Mind the wait? Train company aims to improve ‘waiting’ experience
A mobile laboratory at Amsterdam Centraal station this week will measure the effects of waiting on travellers, in order to improve travel experience.
The NS StationsLab, run by consultant Mark van Hagen, will use EEG brain scans and blood pressure measurements to see how loitering at the station positively or negatively affects NS customers.
‘People hate waiting,’ Van Hagen told NRC on Thursday.
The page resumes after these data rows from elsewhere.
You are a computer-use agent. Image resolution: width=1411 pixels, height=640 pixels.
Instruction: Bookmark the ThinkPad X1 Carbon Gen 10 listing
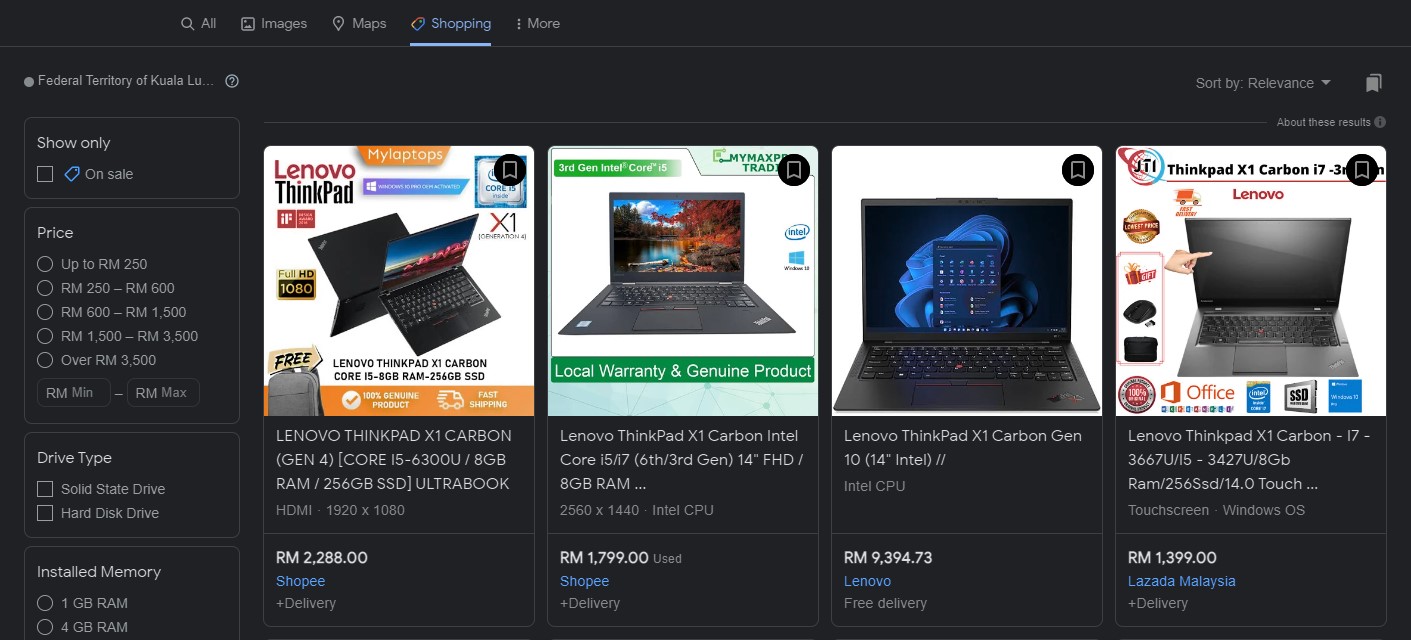pos(1078,170)
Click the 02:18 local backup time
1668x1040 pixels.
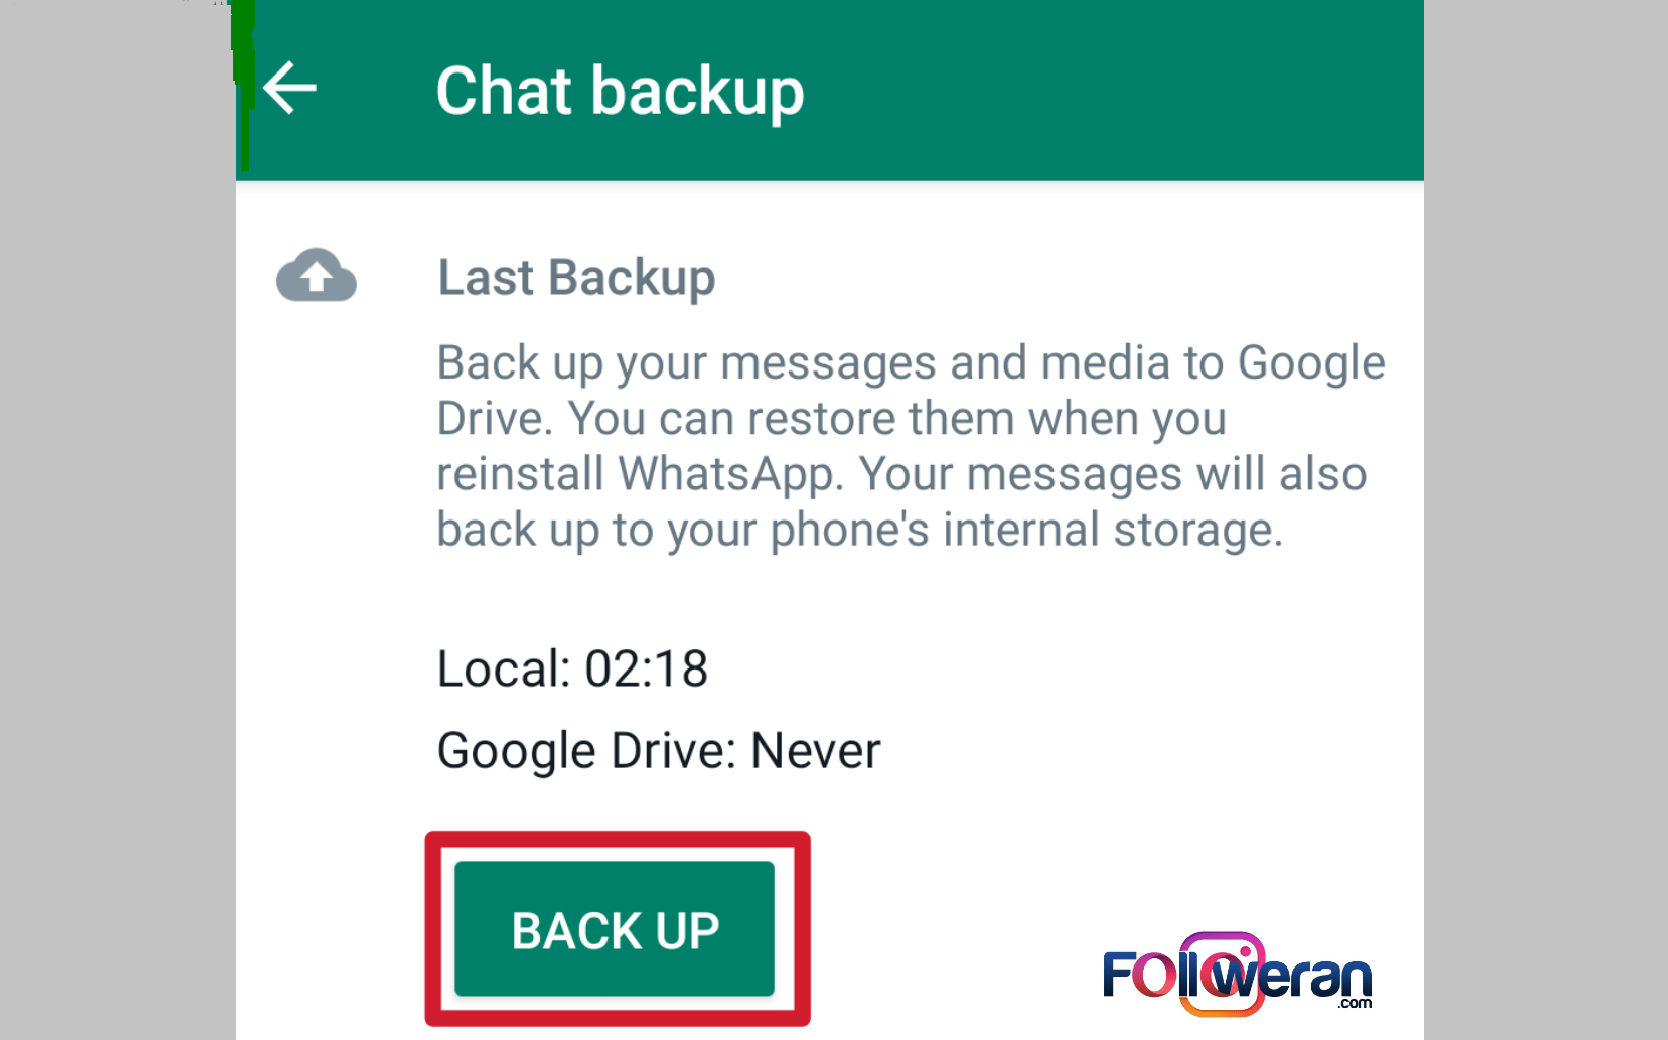(646, 669)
He said the NS train company could either run more trains or make the wait a better experience ‘by adding things to the environment or by taking them away.’
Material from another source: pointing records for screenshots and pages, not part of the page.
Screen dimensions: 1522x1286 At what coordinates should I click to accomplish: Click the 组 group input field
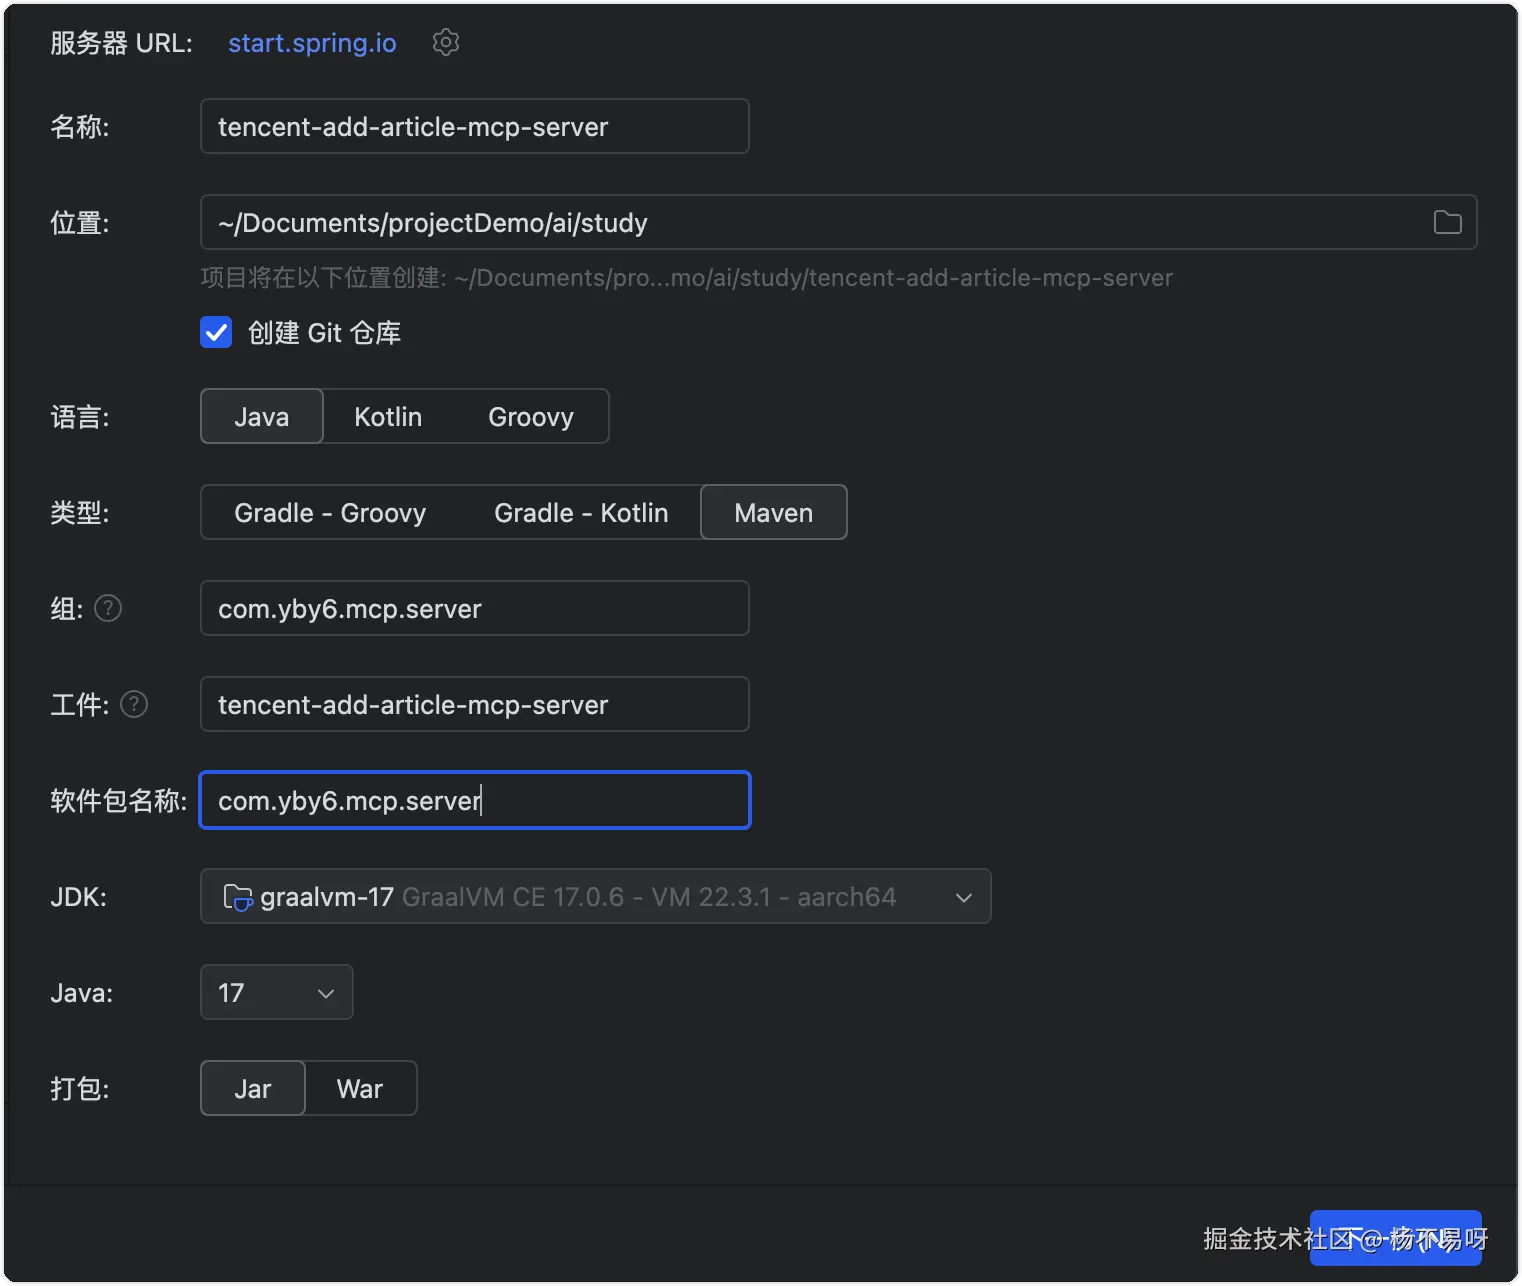tap(474, 608)
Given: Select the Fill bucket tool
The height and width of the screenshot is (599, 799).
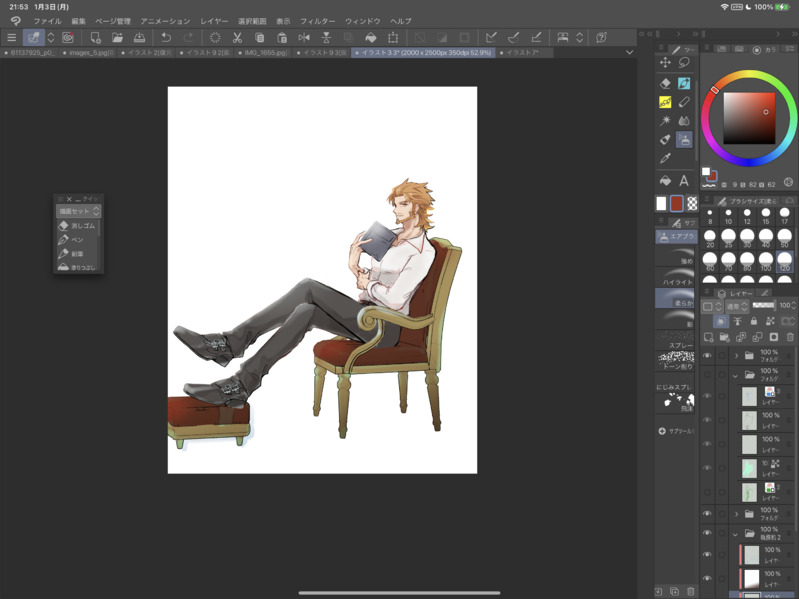Looking at the screenshot, I should [x=665, y=181].
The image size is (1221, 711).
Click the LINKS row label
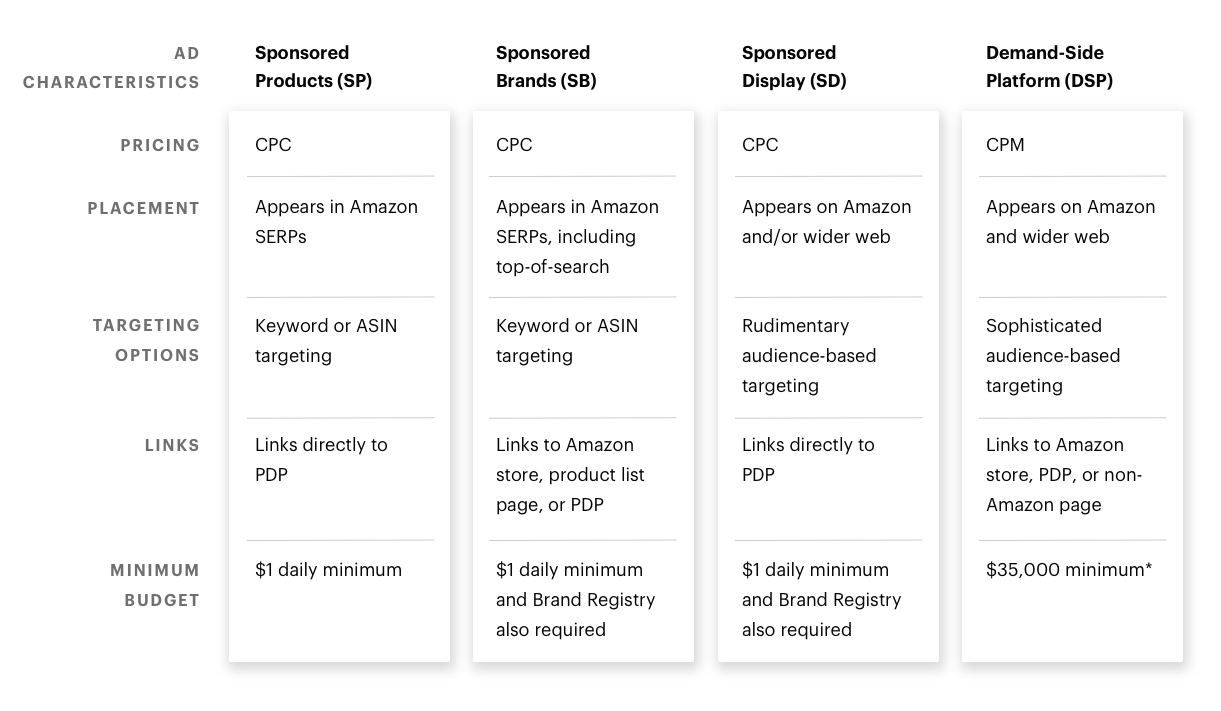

Pianos, for instance, have been a success: people play them, rather than breaking them, and others tend to listen. ‘This inspires positive feelings and makes people feel as though they have waited less,’ he reportedly said.
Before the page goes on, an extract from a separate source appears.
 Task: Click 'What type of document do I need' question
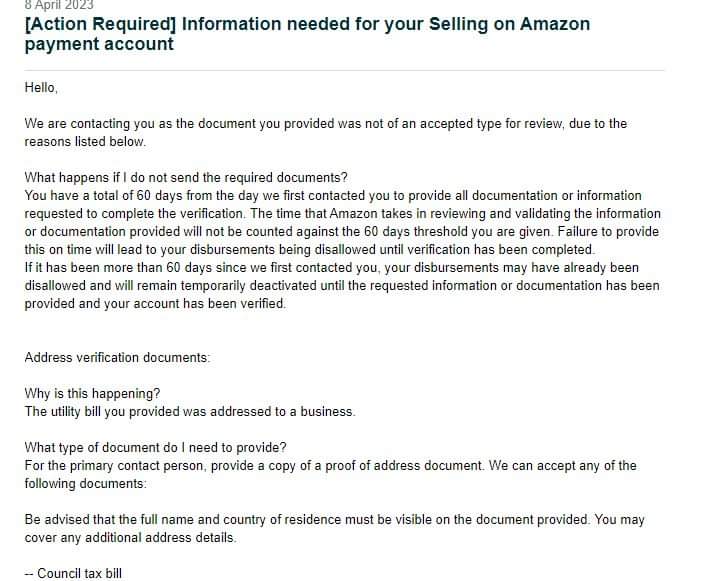[155, 447]
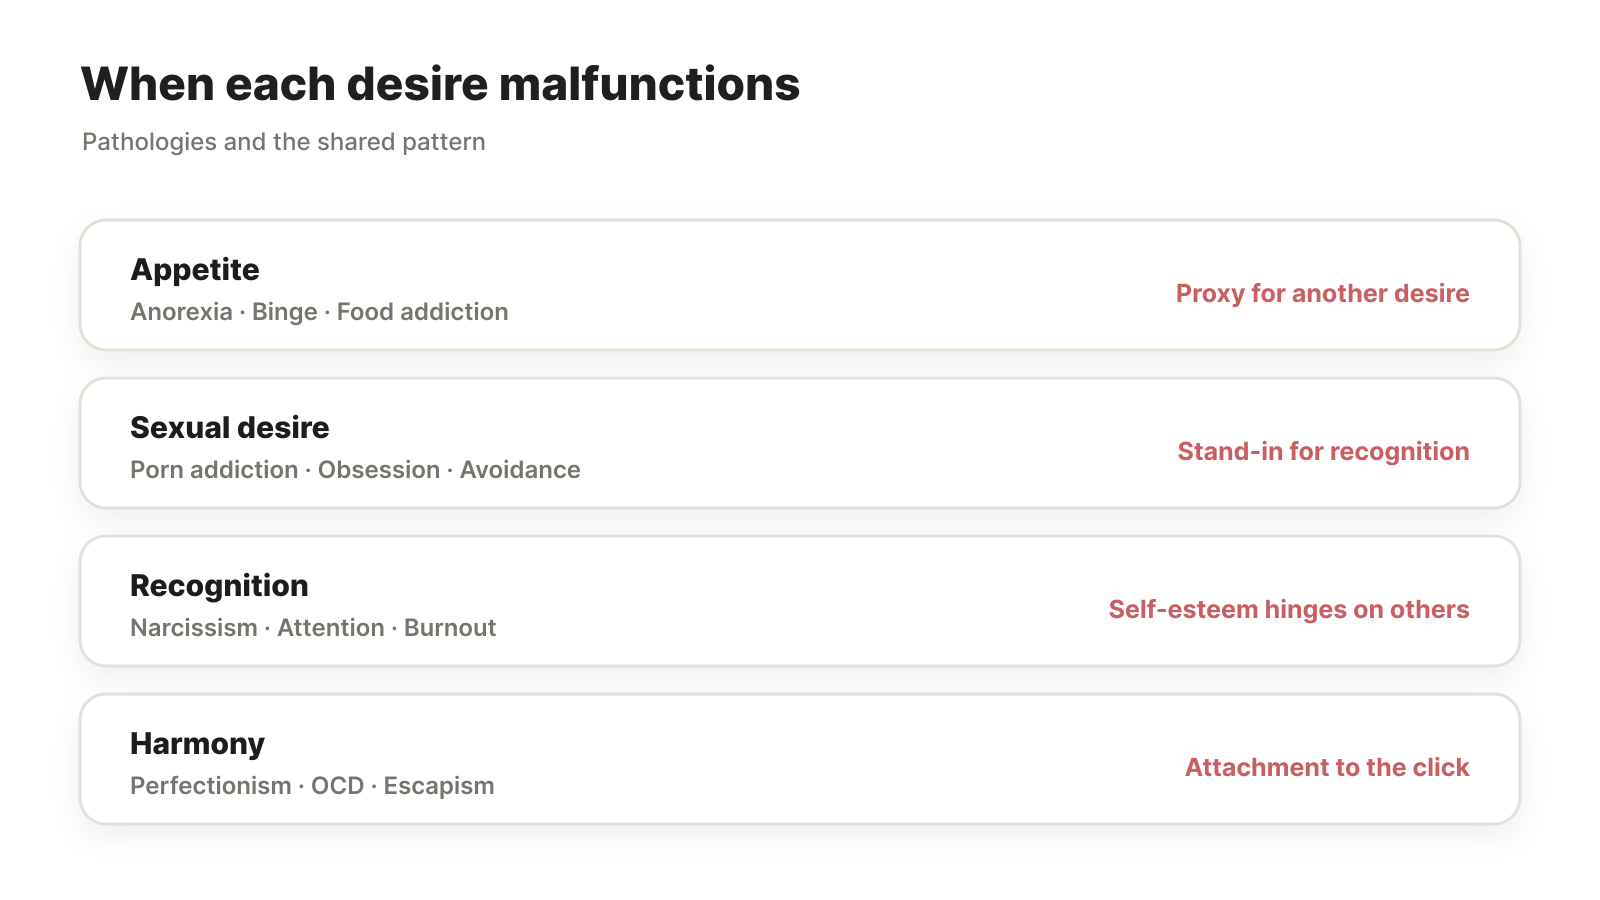Click the word 'Avoidance' in the Sexual desire card

pyautogui.click(x=520, y=470)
The Netherlands has more than 400 stations, one million daily customers, and a train delay of at least five minutes in 8.7% of cases.
Van Hagen, whose university thesis was on improving waiting times at stations, said that people experience time differently from the strict clock measurement. Busy travellers, he explained, respond well to a calm environment and cool colours, while leisure riders like warmth and things to do.
But, he added, things can get too comfortable: a children’s toilet at Leiden Centraal station decorated beautifully with fishes and butterflies, he said, was ‘nice, but made people spend twice as long in the loo.’